During the time these studies were conducted, it was considered that transcytosis across the BBB is independent of direct FcRn interactions, as was shown by Selin et al. by comparing 125I-labelled 8D3 and a Fab fragment of 8D3 (Fab-8D3), which lacks the Fc fragment [24]. These findings align with earlier studies for regular IgGs, stating that the limited antibody uptake across the BBB occurs independent of FcRn interactions [30,31,32]. In contrast, several groups have concluded that the Fc-FcRn interaction does influence mAb uptake across the BBB and the efflux of mAbs out of the brain [33,34,35]. However, the experimental setups of these studies differ significantly (e.g., animal models, route of mAb delivery, methods of uptake quantification, and dosing) from this study and the one from Selin et al. Therefore, we conclude that while the Fc-FcRn interaction may play a role in mAb brain uptake and efflux, the impact of mTfR binding potentially outweighs these effects.

Despite the less favorable results regarding the effect of Fc-FcRn mutations on 89Zr-immuno-PET in CNS applications, these mutations could be promising for applying other radionuclides with less or non-residualizing behavior. For 124I (t1/2 = 4.18 d), a non-residualizing PET radionuclide, earlier time points 3 days post-injection were achieved with an intact Fc-FcRn interaction in the past due to significantly lower non-amyloid beta related brain uptake [24]. However, there are limitations when using 124I, such as availability, price, and imaging quality [25, 26]. The clinically relevant SPECT radionuclide 123I (t1/2 = 13.2 h) could be a suitable alternative.

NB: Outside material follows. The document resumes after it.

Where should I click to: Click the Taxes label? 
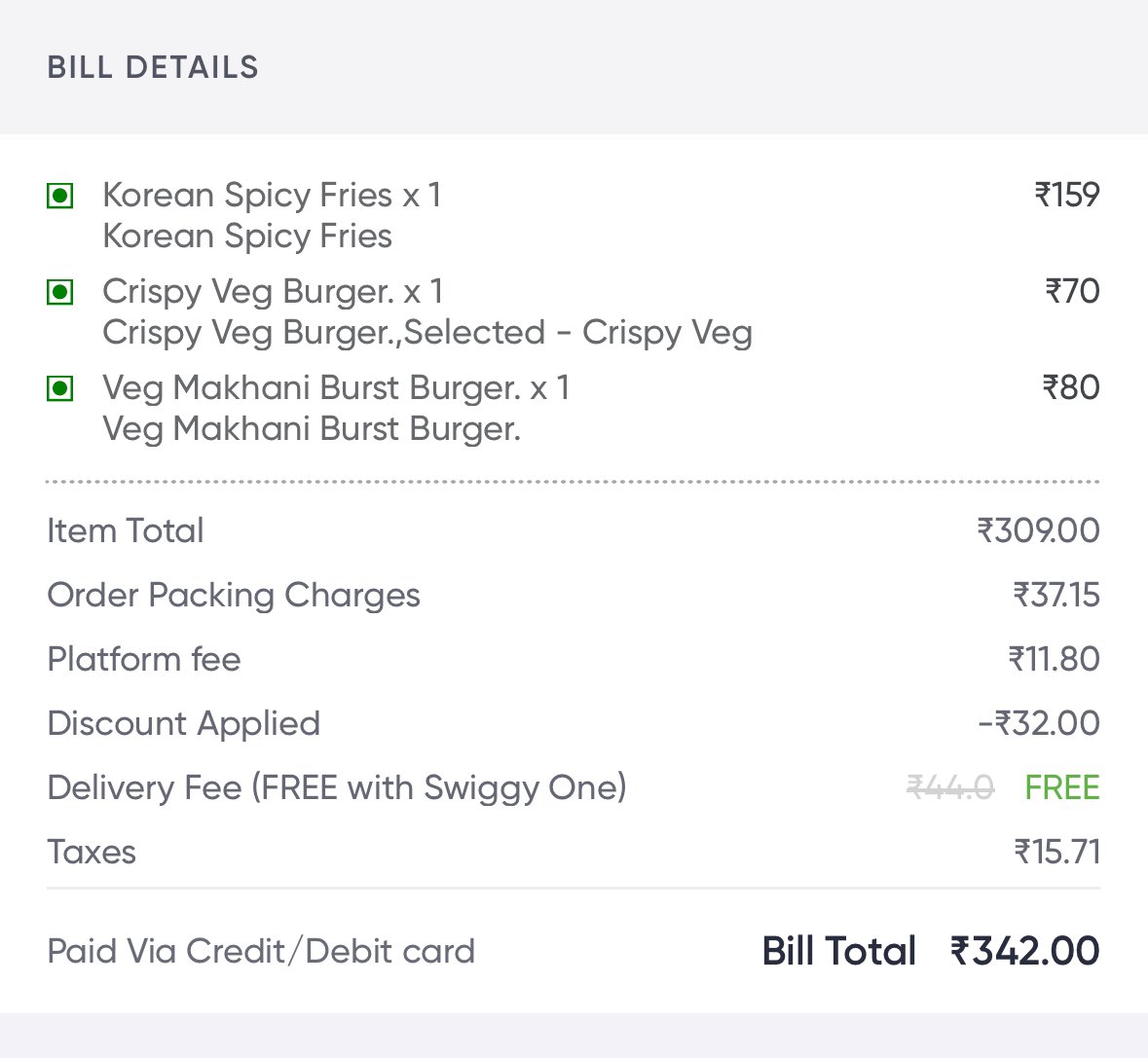[x=92, y=853]
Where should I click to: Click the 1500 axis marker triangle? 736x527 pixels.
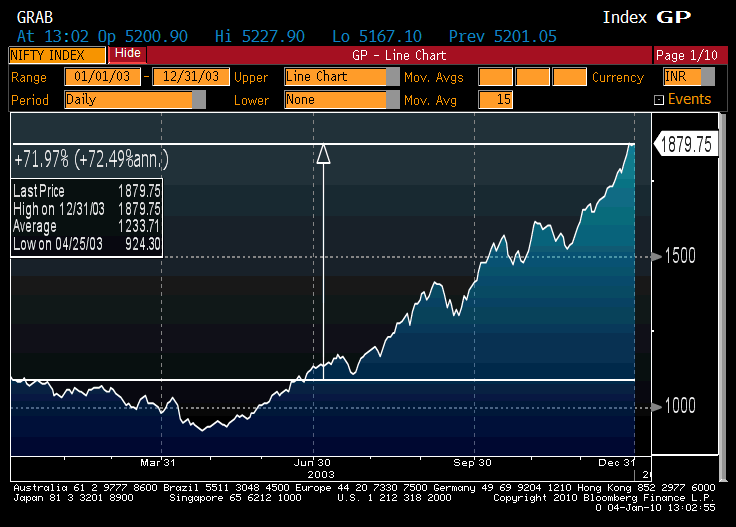[x=657, y=257]
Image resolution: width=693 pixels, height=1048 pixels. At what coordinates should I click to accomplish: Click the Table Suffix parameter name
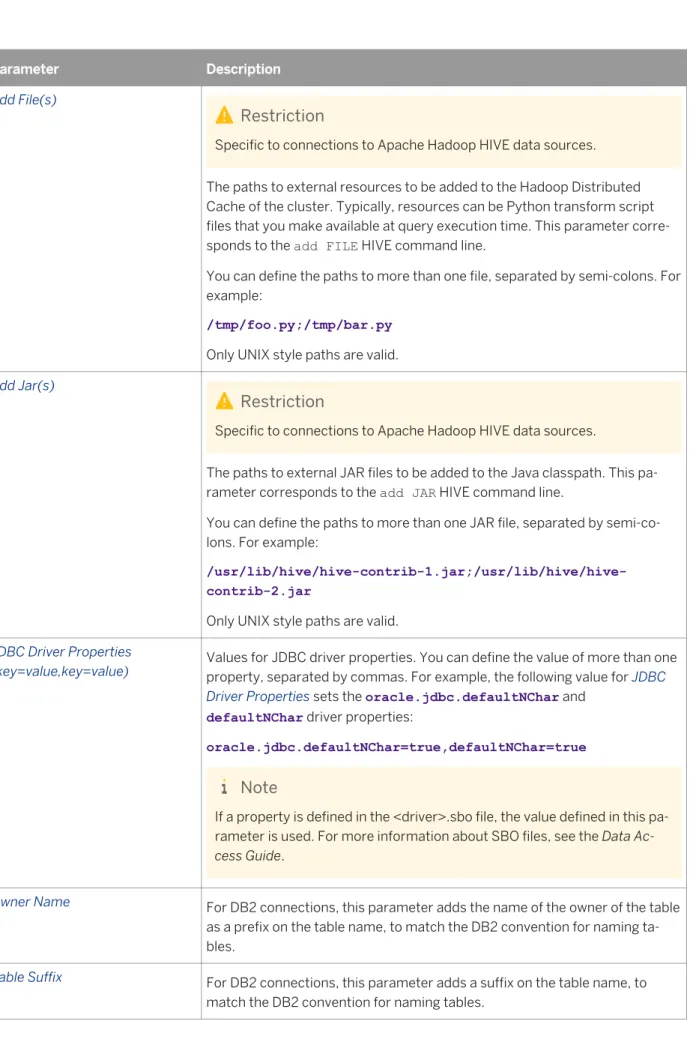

Despite the lower spatial resolution of this imaging technique in clinical settings, a small molecule anti-amyloid-beta SPECT radiotracer, 123I-ABC577, was able to differentiate Alzheimer’s disease patients from healthy controls [36]. For immuno-SPECT applications, significant brain retention of RmAb158-scFv8D3 was shown in tg-ArcSwe mice at day 3 p.i. even with the unfavorable SPECT radionuclide 125I [37]. These considerations suggest that brain-penetrating antibodies with faster blood clearance and the favorable SPECT radionuclide 123I could be a promising approach for CNS applications. In addition, using the H310A mutation could also enable the use of other routine PET radionuclides with a shorter half-life for immuno-PET, like Copper-64 (t1/2 = 12.7 h). For Fluorine-18 (t1/2 = 109 min) and Gallium-68 (t1/2 = 68 min), the clearance rates are probably still too low.

Conclusion

[89Zr]Zr-AduH310A-8D3, a bispecific aducanumab brain shuttle antibody with the well-known H310A mutation showed faster blood clearance, and earlier differentiation of amyloid-beta-related brain uptake compared to the non-mutated version, [89Zr]Zr-Adu-8D3. However, no overall beneficial effects of the mutation were observed for potential use of the tracer for brain imaging.